Basta olhar para os exemplos dos países em que a eutanásia é legal para entender que a chamada “rampa deslizante” é inevitável. Estes exemplos mostram que a legalização da eutanásia abre uma “caixa de pandora”, com consequências muito perigosas. Note-se a extensão da eutanásia para crianças e doentes mentais na Holanda e na Bélgica; bem como os inúmeros casos de eutanásia não consentida. Esta legislação pode partir de uma intenção humanista, mas todos os que tentaram demonstram que não é possível cumprir o projeto inicial e que não é possível limitar esta lei para o conjunto de parâmetros inicialmente pretendido. Afinal de contas, o sofrimento não é algo mensurável, logo “sofrimento insuportável” não é igual para cada pessoa, pelo que não é possível legislar sobre o assunto. Ao legitimar a eutanásia estaremos a criar novas razões e novas pressões para que os doentes sem esperança de cura peçam para morrer. A motivação primária dessas pessoas não será a dor física - esta pode ser aliviada com o acesso a Cuidados Paliativos - mas antes o facto de se sentirem um fardo para as suas famílias ou o medo de virem a perder a sua autonomia ou a sua dignidade. Por reconhecer, falsamente, que a vida em certas situações é indigna, a legalização da morte provocada pressionará injustamente os doentes terminais a decidir pôr fim à vida. Nos países em que é legal, a eutanásia tem vindo a tornar-se progressivamente uma ‘solução barata’, ‘normal’ e até ‘útil’ do ponto de vista económico.

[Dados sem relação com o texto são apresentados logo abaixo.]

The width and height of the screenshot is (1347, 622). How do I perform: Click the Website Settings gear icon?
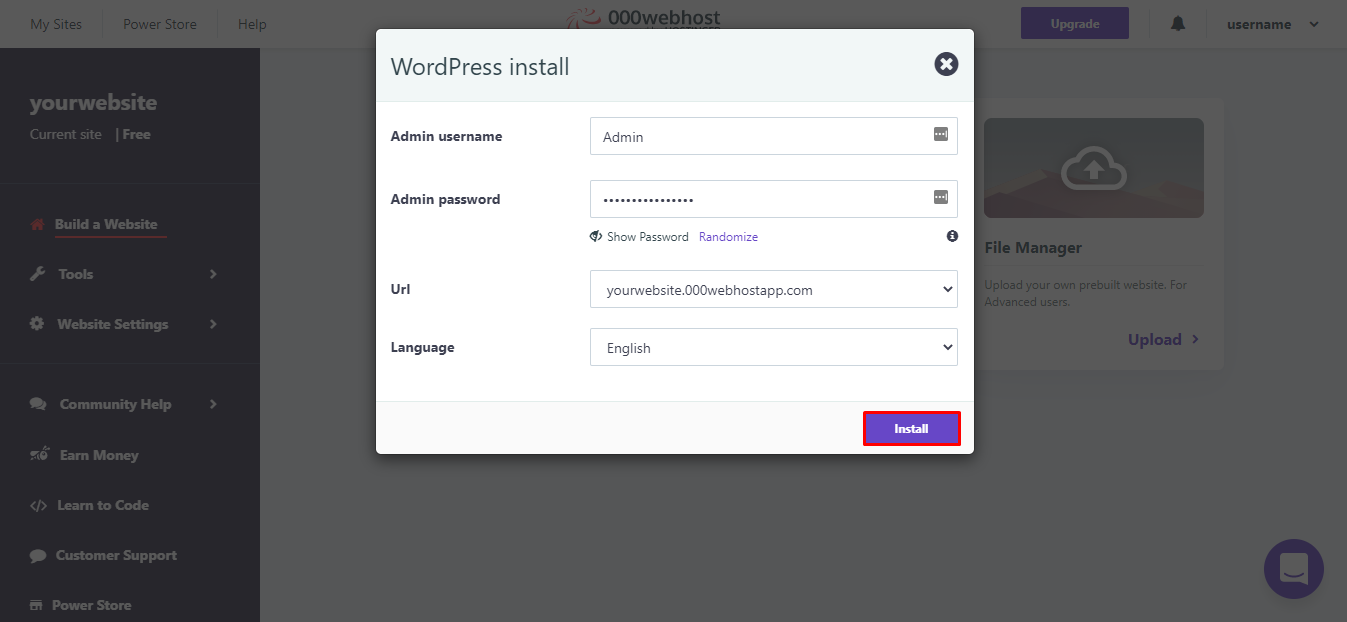pyautogui.click(x=37, y=323)
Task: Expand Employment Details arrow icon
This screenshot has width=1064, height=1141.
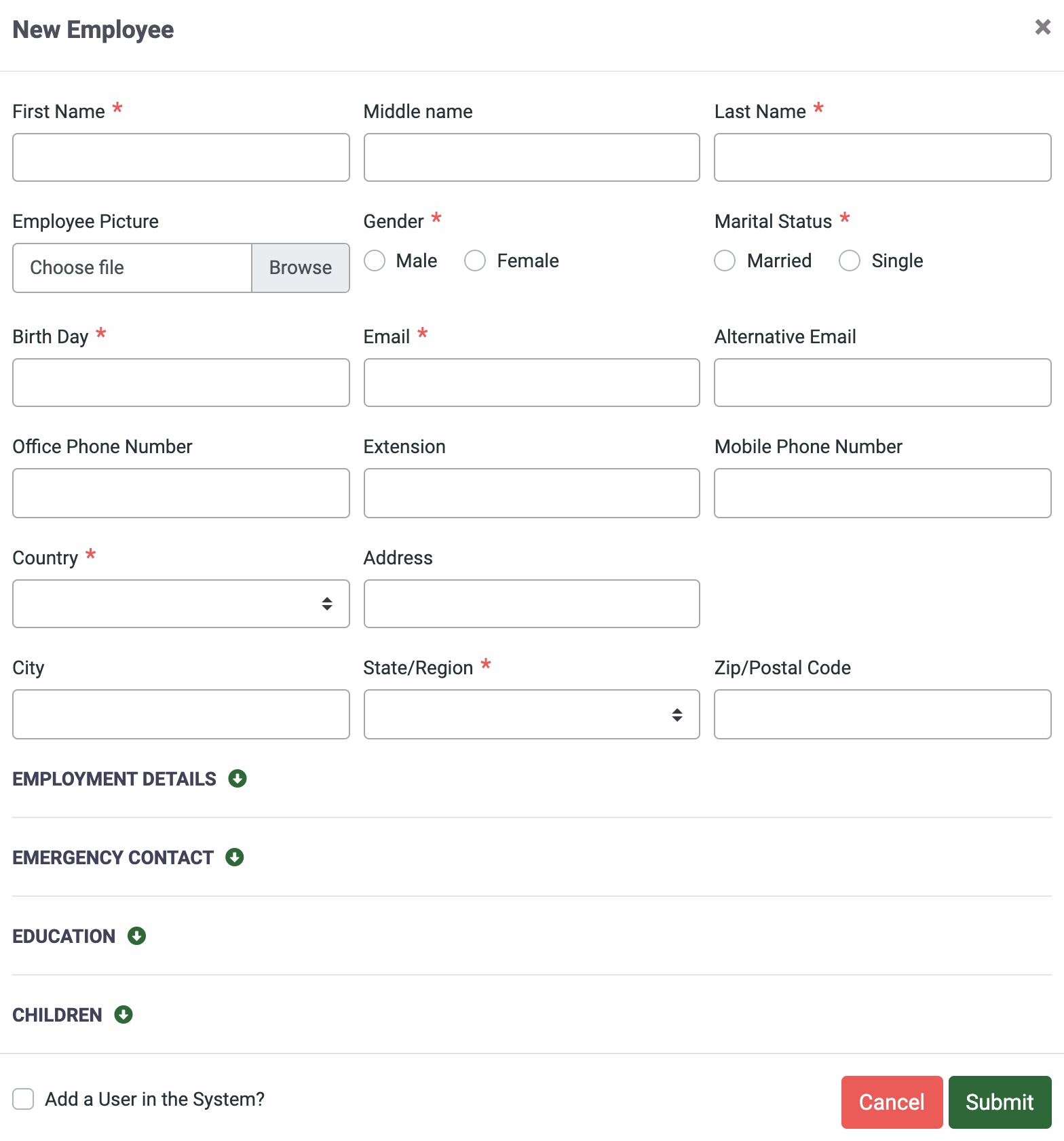Action: tap(238, 778)
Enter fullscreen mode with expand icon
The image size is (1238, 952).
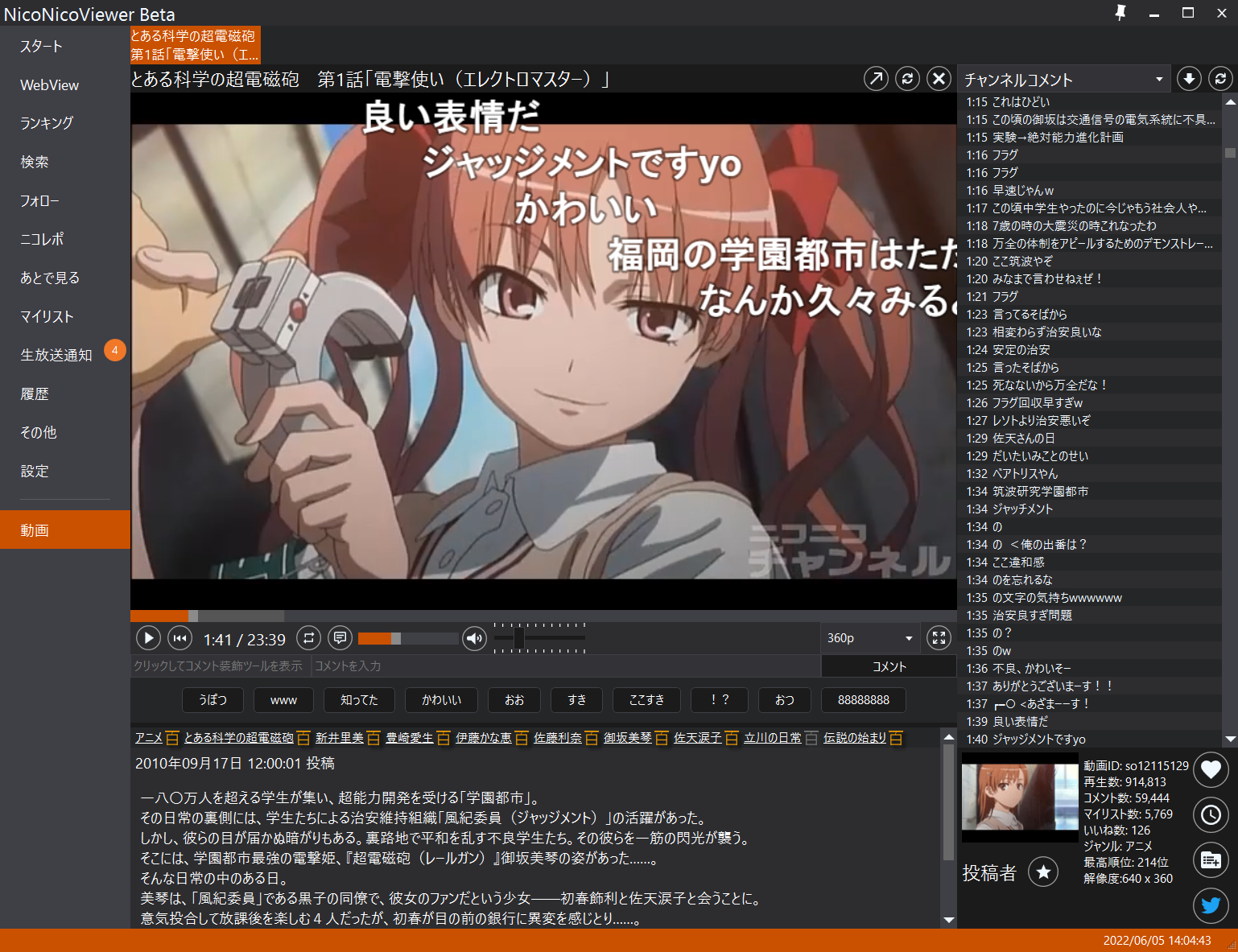click(939, 638)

A Vida é inviolável e a Lei deve proteger e defender este princípio de forma absoluta. Legalizar a opção pela morte em determinadas situações significaria a aceitação pela Sociedade de que determinado critérios podem desvalorizar a Vida. Em defesa de todos os que estão vulneráveis, em sofrimento, dos que perderam a esperança ou se sentem um fardo para os seus, a Sociedade deve afirmar a dignidade e a inviolabilidade da vida em todas as circunstâncias.